[Collected data entries]

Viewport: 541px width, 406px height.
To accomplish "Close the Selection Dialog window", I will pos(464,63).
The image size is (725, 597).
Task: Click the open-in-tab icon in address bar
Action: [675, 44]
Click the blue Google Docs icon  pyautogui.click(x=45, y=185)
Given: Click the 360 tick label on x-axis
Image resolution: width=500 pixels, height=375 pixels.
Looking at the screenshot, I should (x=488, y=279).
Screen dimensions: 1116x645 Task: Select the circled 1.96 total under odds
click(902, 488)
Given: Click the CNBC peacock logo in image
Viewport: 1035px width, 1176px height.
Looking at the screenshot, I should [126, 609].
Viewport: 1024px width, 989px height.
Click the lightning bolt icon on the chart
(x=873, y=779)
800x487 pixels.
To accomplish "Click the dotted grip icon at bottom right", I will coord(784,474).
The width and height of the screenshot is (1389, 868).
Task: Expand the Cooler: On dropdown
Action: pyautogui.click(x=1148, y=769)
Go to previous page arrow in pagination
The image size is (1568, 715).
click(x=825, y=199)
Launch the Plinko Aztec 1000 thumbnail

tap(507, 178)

> _Task prompt_: Go through the data and return each line where the word "Given" appears.

> _Answer for this exercise_:
Given: Click the 360 tick label on x-axis
Given: Click the CNBC peacock logo in image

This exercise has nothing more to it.